ModeWho mints the idTurn 1Examples
client-ownedopforopfor sends its id from turn 1LangGraph thread_id, Rasa sender_id, most custom agents
server-ownedthe targetopfor sends no id, then echoes the one the target returnsOpenAI Responses previous_response_id, MCP Mcp-Session-Id, cookie sessions
Does your target return a session id in its response (body field, header, or Set-Cookie)? That’s server-owned. Does it just expect you to supply an id it keys on? That’s client-owned. Raw LLM API with no session concept? That’s stateless.

The session config

"session": {
  "send":    { "in": "body" | "header", "name": "…" },               // where opfor WRITES the id
  "receive": { "in": "body" | "header" | "set-cookie", "name": "…" } // where opfor READS a returned id
}
  • Presence of receive selects server-owned mode; its absence is client-owned.
  • send is always required when session is set, and name on it is required.
  • send.in: "body"name is a dot-path in the request body; "header" → an HTTP header name.
  • receive.in: "body" or "header" both require a non-empty name. "set-cookie" is the only receive location where name is optional — it captures the returned cookie pair, echoed back via a Cookie header (set send to { "in": "header", "name": "Cookie" }).
  • Legacy alias: sessionIdField: "x" (CLI) / sessionField: "x" (SDK) is shorthand for session: { send: { in: "body", name: "x" } } — client-owned, body.

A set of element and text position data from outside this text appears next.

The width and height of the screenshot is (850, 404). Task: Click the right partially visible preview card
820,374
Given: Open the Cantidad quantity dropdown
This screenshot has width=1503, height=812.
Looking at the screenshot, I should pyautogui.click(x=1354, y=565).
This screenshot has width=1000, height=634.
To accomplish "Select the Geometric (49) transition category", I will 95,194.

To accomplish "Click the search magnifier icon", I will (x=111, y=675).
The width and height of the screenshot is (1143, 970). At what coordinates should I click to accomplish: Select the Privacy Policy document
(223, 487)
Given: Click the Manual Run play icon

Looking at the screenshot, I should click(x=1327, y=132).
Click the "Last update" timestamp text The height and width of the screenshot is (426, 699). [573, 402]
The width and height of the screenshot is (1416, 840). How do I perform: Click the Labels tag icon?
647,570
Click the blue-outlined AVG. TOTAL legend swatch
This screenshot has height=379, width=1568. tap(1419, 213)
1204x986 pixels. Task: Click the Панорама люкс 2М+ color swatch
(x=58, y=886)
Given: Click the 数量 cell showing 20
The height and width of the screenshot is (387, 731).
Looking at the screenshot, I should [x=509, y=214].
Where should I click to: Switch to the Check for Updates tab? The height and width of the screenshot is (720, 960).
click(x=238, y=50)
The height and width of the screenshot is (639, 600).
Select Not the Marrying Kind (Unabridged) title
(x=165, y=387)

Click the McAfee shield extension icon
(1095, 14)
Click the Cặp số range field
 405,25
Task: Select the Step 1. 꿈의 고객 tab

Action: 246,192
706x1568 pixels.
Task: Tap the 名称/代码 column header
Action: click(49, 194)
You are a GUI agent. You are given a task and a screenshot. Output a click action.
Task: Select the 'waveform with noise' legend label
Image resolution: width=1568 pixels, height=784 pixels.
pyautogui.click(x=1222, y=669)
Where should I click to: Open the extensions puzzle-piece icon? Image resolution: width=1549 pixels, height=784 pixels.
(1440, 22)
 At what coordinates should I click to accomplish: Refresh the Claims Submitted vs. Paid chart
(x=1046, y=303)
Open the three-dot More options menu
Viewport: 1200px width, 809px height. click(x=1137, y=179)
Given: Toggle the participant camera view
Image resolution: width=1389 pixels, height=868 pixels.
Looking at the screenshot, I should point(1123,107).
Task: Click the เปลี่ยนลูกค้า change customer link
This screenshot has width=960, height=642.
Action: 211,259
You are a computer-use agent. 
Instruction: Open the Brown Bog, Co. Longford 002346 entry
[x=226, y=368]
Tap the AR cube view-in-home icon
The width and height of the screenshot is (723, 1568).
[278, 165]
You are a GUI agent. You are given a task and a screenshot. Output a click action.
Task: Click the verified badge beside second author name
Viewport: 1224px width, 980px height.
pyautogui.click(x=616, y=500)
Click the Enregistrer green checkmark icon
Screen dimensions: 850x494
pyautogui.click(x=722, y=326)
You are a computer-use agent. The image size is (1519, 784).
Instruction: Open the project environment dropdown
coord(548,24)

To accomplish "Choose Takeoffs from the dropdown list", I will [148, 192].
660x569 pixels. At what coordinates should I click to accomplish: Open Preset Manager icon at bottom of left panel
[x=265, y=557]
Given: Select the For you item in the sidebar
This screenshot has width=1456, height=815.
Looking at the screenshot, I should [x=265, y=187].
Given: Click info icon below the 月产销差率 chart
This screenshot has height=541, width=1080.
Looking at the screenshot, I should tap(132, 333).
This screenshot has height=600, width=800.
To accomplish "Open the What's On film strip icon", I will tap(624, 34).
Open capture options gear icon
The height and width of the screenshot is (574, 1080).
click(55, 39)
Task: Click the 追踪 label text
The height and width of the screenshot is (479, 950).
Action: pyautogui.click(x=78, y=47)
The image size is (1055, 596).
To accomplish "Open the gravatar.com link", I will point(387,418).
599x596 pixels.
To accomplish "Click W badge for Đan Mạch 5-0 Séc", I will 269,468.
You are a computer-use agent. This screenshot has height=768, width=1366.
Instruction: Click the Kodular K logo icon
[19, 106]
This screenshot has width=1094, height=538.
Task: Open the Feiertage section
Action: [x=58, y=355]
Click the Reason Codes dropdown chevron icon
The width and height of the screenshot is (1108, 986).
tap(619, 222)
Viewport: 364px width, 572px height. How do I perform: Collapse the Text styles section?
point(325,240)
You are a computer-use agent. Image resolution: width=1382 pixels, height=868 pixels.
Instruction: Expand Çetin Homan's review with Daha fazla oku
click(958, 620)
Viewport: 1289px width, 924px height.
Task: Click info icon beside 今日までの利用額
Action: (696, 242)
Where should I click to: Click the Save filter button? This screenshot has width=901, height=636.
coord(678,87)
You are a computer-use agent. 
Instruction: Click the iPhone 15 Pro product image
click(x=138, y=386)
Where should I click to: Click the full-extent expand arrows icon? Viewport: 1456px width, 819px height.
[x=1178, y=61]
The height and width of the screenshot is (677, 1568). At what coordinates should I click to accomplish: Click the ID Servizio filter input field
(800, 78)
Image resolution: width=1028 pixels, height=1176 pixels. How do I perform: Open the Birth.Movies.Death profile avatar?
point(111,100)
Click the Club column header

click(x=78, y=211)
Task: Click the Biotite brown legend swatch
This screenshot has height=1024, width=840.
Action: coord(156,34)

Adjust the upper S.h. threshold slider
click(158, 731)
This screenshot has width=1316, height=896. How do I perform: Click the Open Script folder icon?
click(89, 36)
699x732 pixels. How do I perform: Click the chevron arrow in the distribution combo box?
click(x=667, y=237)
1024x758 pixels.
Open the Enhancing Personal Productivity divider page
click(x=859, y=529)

Still honored; prefer session for new configs.

Server-owned turn-1 flow

  1. Turn 1 — the request goes out with no session id.
  2. opfor reads the returned id via receive and remembers it.
  3. Turns 2+ — that id is echoed via send.
If a server-owned target returns no id, opfor falls back to a client-minted id and logs a warning.

Per-surface syntax

SurfaceHow to configure
opfor run / config filetarget.stateful + target.session (or legacy target.sessionIdField) — see config reference
SDKtarget.stateful + target.session (or legacy target.sessionField) — see SDK reference
MCP server toolagent_session_send_in / agent_session_send_name / agent_session_receive_in / agent_session_receive_name — see MCP server
opfor hunt--target-config <file> (a run-style target block); or --stateful --session-field <name>; or the --ui setup form — see autonomous mode

Examples

"session": { "send": { "in": "body", "name": "session_id" } }

Other target types

  • Local-script (target.type: "local-script"): sessionId is always included in the stdin JSON on multi-turn attacks; your script owns the history. session / stateful do not apply.
  • Browser extension: drives a live chat UI in the DOM — there is no session id to configure.
For opfor hunt, each attack thread invents its own id for client-owned targets. For server-owned targets, each thread captures the target’s returned id independently — and because the session belongs to the target, forking a thread starts a new server session (opfor can’t fork a session it doesn’t own).